# Gradient Tape
This notebook is for training and understanding purposes only. All algorithms and credits go to pyimagesearch.com by Adrian Rosebrock, specifically https://www.pyimagesearch.com/2020/03/23/using-tensorflow-and-gradienttape-to-train-a-keras-model/ (A wonderful source and inspiration for Computer Vision and Deep Learning) and Chi-Feng Wang (https://towardsdatascience.com/automatic-differentiation-explained-b4ba8e60c2ad) for explaining autodifferentiation.


As this notebook is for training and understanding purposes, rather than downloading the source code right away. The code will be typed in order to build "muscle-memory". Author-readable comments will appear from time to time.

In TF2.0 and above, the function gradient tape was introduced to register the derivatives in each operation. The derivatives are calculated by a technique known as **Automatic Differentiation**

To understand **Automatic Differentiation**, one needs to understand the difference between **Symbolic** and **Numerical differentiation**.

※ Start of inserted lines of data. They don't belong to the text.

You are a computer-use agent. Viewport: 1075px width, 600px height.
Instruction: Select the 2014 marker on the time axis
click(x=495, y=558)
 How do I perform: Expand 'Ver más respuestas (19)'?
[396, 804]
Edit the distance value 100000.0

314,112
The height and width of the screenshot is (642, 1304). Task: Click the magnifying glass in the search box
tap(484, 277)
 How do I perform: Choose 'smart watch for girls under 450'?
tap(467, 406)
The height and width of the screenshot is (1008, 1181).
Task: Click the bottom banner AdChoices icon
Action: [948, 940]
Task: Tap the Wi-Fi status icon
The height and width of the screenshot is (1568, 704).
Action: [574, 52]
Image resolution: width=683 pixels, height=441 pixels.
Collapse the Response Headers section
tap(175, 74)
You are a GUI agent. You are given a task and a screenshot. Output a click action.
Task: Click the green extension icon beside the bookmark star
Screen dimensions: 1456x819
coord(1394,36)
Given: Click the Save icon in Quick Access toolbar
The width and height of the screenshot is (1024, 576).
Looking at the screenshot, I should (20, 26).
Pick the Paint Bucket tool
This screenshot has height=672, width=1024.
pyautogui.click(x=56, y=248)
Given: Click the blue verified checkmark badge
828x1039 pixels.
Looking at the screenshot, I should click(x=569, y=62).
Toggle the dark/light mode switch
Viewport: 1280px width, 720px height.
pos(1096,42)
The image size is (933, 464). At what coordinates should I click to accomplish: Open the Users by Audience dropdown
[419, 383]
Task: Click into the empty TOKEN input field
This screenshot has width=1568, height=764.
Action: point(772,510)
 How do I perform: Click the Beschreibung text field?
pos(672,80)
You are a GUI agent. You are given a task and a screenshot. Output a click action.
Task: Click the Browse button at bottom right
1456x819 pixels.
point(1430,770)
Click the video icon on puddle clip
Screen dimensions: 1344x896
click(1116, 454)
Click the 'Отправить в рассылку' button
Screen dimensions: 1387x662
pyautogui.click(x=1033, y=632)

![image.png](https://www5a.wolframalpha.com/Calculate/MSP/MSP96671c7cie55de2e85e100003fgf62adf4dbb3b9?MSPStoreType=image/gif&s=53)

Differentiation is an algebraic technique studied in high-school to find changes in a function when one of the function's variable changes. There is a set of differentiation rules to abide by (i.e. sum rule, constant rule, powers rule, chain rule). **Symbolic differentiation** uses these rules to produce the derivative of a function. <br>
<br>
(i.e. The derivative of $y = x_1^2 + 2x_2^2$ with respect to $x_1$ is $\dfrac{dy}{dx_1} = 2x_1$ and the derivative of $y = x_1^2 + x_2^2$ with respect to $x_2$ is $\dfrac{dy}{dx_2} = 4x_2$).
<br>
This is the de-facto way to produce a generic derivative formula. However, in the world of DL, as functions get more complex, it is not efficient to calculate the derivative in each scenario.

**Numerical differentiation** leverages that between two infinitesimally small interval (say when $x_1 = 2.00$ and $x_1 = 1.99$), the difference in the function $y$ is sufficiently linear. Therefore, the change in $y$ due to change in $x_1$ can be calculated numerically as such:<br>
<br>
$\dfrac{dy}{dx_1} = \dfrac{y(x_1 = 2.00, x_2 = a) - y(x_1 = 1.99, x_2 = a)}{2.00 - 1.99}$ <br>
<br>
The accuracy of the derivatives improves as the interval gets smaller and smaller. However, it would also warrant longer computation time to compute the derivative for a whole range of $x_1$ (not really a problem nowadays, but still we want to get things done faster). The other problem is when multiplication or division is in-play, underflow and overflow issue could happen.

#### In comes:
### Automatic Differentiation
**Automatic Differentiation** leverage that every computation has to be done in sequence of elementray arithmetic operations and functions. Before we can derive any expression, functions have to be converted into a computational graph. We will use a different function than those above, specifically <br>
<br>
<center>$cost = y_{target} - y_{predicted}$</center><br>
<center>$cost = y_{target} - w . x  + b$ such that $w$, $x$ and $b$ are vectors </center>

![image.png](https://miro.medium.com/max/399/1*W6-39saZm_QqL-wQvGESGQ.png)
<br>
We would like to calculate how our cost function changes with respect to change of each gradient element. From the graph above, we could see that each computation step is executed sequentially and only requires input of values to calculate the value. On each computation step, the partial derivatives can be calculated as such:

![image.png](https://miro.medium.com/max/935/1*sBhdw3Dycs6hV7HhHrtBWg.png)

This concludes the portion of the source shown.